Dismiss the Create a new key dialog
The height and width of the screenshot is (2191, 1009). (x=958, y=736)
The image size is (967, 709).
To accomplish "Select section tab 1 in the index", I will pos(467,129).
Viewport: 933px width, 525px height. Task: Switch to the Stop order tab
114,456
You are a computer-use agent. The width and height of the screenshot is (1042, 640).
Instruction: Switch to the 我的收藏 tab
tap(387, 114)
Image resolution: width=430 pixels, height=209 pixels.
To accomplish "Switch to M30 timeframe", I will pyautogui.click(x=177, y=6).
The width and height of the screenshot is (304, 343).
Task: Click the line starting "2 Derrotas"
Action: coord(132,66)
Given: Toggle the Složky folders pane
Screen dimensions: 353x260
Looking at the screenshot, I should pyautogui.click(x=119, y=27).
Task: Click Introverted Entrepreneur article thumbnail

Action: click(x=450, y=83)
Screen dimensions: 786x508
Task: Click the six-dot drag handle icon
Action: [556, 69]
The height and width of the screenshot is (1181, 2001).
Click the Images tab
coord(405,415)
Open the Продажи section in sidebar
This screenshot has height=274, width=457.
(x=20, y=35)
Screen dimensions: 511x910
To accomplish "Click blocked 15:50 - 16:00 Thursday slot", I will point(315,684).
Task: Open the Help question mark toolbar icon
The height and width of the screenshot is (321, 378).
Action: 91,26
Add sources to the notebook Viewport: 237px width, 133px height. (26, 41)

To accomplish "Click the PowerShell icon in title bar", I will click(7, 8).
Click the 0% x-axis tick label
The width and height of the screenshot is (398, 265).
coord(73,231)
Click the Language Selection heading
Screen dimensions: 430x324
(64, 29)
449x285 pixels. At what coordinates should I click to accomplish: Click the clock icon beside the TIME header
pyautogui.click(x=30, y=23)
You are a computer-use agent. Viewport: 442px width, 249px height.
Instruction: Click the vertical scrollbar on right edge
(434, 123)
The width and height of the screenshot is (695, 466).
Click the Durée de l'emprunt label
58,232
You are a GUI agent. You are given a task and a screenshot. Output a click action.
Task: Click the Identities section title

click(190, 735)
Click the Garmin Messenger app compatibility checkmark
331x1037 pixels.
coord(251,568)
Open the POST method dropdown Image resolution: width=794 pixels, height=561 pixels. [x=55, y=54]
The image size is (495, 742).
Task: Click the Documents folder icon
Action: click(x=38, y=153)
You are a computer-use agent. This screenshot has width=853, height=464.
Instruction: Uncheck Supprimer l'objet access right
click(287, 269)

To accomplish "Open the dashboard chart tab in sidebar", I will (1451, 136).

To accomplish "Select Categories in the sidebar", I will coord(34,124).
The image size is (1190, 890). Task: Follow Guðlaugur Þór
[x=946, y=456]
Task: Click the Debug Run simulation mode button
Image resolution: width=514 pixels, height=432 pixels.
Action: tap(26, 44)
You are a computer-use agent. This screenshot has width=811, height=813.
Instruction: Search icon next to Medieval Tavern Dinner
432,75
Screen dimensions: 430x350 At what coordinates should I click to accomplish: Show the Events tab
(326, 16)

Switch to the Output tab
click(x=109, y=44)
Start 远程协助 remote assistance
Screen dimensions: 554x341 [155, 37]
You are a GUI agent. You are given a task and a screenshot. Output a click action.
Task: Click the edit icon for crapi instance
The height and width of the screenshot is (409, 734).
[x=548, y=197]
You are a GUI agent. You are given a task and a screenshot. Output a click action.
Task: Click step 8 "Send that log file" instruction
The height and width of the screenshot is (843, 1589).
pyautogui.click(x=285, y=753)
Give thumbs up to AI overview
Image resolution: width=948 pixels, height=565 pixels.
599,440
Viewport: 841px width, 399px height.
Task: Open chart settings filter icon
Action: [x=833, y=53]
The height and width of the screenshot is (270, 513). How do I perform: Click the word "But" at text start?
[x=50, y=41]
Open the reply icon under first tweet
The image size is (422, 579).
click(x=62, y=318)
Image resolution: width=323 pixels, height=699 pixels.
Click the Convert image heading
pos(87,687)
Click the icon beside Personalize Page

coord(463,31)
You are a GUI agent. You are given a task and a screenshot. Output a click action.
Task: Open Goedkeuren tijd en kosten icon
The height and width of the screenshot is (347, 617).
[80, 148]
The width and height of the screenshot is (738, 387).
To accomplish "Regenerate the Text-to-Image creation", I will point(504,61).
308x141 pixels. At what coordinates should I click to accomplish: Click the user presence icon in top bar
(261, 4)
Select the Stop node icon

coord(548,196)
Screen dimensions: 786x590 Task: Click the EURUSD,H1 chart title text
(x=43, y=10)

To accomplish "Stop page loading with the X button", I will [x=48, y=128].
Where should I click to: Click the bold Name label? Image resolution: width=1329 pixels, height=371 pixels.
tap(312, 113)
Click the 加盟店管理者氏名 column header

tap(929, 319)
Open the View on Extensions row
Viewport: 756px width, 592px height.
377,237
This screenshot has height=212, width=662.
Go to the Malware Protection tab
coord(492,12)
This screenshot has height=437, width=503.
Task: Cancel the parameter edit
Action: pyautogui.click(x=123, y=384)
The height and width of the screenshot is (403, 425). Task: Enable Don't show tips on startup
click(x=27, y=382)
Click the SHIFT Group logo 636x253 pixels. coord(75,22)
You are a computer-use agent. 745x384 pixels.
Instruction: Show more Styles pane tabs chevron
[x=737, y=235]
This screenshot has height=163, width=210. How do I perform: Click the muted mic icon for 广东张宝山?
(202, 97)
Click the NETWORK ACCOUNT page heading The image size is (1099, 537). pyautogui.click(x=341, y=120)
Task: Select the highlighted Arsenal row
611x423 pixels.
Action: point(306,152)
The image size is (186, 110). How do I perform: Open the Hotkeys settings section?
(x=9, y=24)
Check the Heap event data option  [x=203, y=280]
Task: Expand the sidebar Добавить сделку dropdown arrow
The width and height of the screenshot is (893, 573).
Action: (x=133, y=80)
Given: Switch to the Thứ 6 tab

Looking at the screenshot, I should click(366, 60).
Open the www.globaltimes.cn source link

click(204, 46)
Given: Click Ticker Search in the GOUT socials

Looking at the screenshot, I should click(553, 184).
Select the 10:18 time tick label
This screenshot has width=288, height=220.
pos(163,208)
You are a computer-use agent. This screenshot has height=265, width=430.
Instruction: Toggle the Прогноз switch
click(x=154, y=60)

================

#### [What to produce]
Your task is to repeat the data exactly; please include every line.

#### [Answer to the problem]
Dismiss the Create a new key dialog
The height and width of the screenshot is (2191, 1009). (x=958, y=736)
The image size is (967, 709).
To accomplish "Select section tab 1 in the index", I will pos(467,129).
Viewport: 933px width, 525px height. Task: Switch to the Stop order tab
114,456
You are a computer-use agent. The width and height of the screenshot is (1042, 640).
Instruction: Switch to the 我的收藏 tab
tap(387, 114)
Image resolution: width=430 pixels, height=209 pixels.
To accomplish "Switch to M30 timeframe", I will pyautogui.click(x=177, y=6).
The width and height of the screenshot is (304, 343).
Task: Click the line starting "2 Derrotas"
Action: coord(132,66)
Given: Toggle the Složky folders pane
Screen dimensions: 353x260
Looking at the screenshot, I should pyautogui.click(x=119, y=27).
Task: Click Introverted Entrepreneur article thumbnail

Action: click(x=450, y=83)
Screen dimensions: 786x508
Task: Click the six-dot drag handle icon
Action: [556, 69]
The height and width of the screenshot is (1181, 2001).
Click the Images tab
coord(405,415)
Open the Продажи section in sidebar
This screenshot has height=274, width=457.
(x=20, y=35)
Screen dimensions: 511x910
To accomplish "Click blocked 15:50 - 16:00 Thursday slot", I will point(315,684).
Task: Open the Help question mark toolbar icon
The height and width of the screenshot is (321, 378).
Action: 91,26
Add sources to the notebook Viewport: 237px width, 133px height. (26, 41)

To accomplish "Click the PowerShell icon in title bar", I will click(7, 8).
Click the 0% x-axis tick label
The width and height of the screenshot is (398, 265).
coord(73,231)
Click the Language Selection heading
Screen dimensions: 430x324
(64, 29)
449x285 pixels. At what coordinates should I click to accomplish: Click the clock icon beside the TIME header
pyautogui.click(x=30, y=23)
You are a computer-use agent. Viewport: 442px width, 249px height.
Instruction: Click the vertical scrollbar on right edge
(434, 123)
The width and height of the screenshot is (695, 466).
Click the Durée de l'emprunt label
58,232
You are a GUI agent. You are given a task and a screenshot. Output a click action.
Task: Click the Identities section title

click(190, 735)
Click the Garmin Messenger app compatibility checkmark
331x1037 pixels.
coord(251,568)
Open the POST method dropdown Image resolution: width=794 pixels, height=561 pixels. [x=55, y=54]
The image size is (495, 742).
Task: Click the Documents folder icon
Action: click(x=38, y=153)
You are a computer-use agent. This screenshot has width=853, height=464.
Instruction: Uncheck Supprimer l'objet access right
click(287, 269)

To accomplish "Open the dashboard chart tab in sidebar", I will (1451, 136).

To accomplish "Select Categories in the sidebar", I will coord(34,124).
The image size is (1190, 890). Task: Follow Guðlaugur Þór
[x=946, y=456]
Task: Click the Debug Run simulation mode button
Image resolution: width=514 pixels, height=432 pixels.
Action: tap(26, 44)
You are a computer-use agent. This screenshot has width=811, height=813.
Instruction: Search icon next to Medieval Tavern Dinner
432,75
Screen dimensions: 430x350 At what coordinates should I click to accomplish: Show the Events tab
(326, 16)

Switch to the Output tab
click(x=109, y=44)
Start 远程协助 remote assistance
Screen dimensions: 554x341 [155, 37]
You are a GUI agent. You are given a task and a screenshot. Output a click action.
Task: Click the edit icon for crapi instance
The height and width of the screenshot is (409, 734).
[x=548, y=197]
You are a GUI agent. You are given a task and a screenshot. Output a click action.
Task: Click step 8 "Send that log file" instruction
The height and width of the screenshot is (843, 1589).
pyautogui.click(x=285, y=753)
Give thumbs up to AI overview
Image resolution: width=948 pixels, height=565 pixels.
599,440
Viewport: 841px width, 399px height.
Task: Open chart settings filter icon
Action: [x=833, y=53]
The height and width of the screenshot is (270, 513). How do I perform: Click the word "But" at text start?
[x=50, y=41]
Open the reply icon under first tweet
The image size is (422, 579).
click(x=62, y=318)
Image resolution: width=323 pixels, height=699 pixels.
Click the Convert image heading
pos(87,687)
Click the icon beside Personalize Page

coord(463,31)
You are a GUI agent. You are given a task and a screenshot. Output a click action.
Task: Open Goedkeuren tijd en kosten icon
The height and width of the screenshot is (347, 617).
[80, 148]
The width and height of the screenshot is (738, 387).
To accomplish "Regenerate the Text-to-Image creation", I will point(504,61).
308x141 pixels. At what coordinates should I click to accomplish: Click the user presence icon in top bar
(261, 4)
Select the Stop node icon

coord(548,196)
Screen dimensions: 786x590 Task: Click the EURUSD,H1 chart title text
(x=43, y=10)

To accomplish "Stop page loading with the X button", I will [x=48, y=128].
Where should I click to: Click the bold Name label? Image resolution: width=1329 pixels, height=371 pixels.
tap(312, 113)
Click the 加盟店管理者氏名 column header

tap(929, 319)
Open the View on Extensions row
Viewport: 756px width, 592px height.
377,237
This screenshot has height=212, width=662.
Go to the Malware Protection tab
coord(492,12)
This screenshot has height=437, width=503.
Task: Cancel the parameter edit
Action: pyautogui.click(x=123, y=384)
The height and width of the screenshot is (403, 425). Task: Enable Don't show tips on startup
click(x=27, y=382)
Click the SHIFT Group logo 636x253 pixels. coord(75,22)
You are a computer-use agent. 745x384 pixels.
Instruction: Show more Styles pane tabs chevron
[x=737, y=235]
This screenshot has height=163, width=210. How do I perform: Click the muted mic icon for 广东张宝山?
(202, 97)
Click the NETWORK ACCOUNT page heading The image size is (1099, 537). pyautogui.click(x=341, y=120)
Task: Select the highlighted Arsenal row
611x423 pixels.
Action: point(306,152)
The image size is (186, 110). How do I perform: Open the Hotkeys settings section?
(x=9, y=24)
Check the Heap event data option  [x=203, y=280]
Task: Expand the sidebar Добавить сделку dropdown arrow
The width and height of the screenshot is (893, 573).
Action: (x=133, y=80)
Given: Switch to the Thứ 6 tab

Looking at the screenshot, I should click(366, 60).
Open the www.globaltimes.cn source link

click(204, 46)
Given: Click Ticker Search in the GOUT socials

Looking at the screenshot, I should click(553, 184).
Select the 10:18 time tick label
This screenshot has width=288, height=220.
pos(163,208)
You are a computer-use agent. This screenshot has height=265, width=430.
Instruction: Toggle the Прогноз switch
click(x=154, y=60)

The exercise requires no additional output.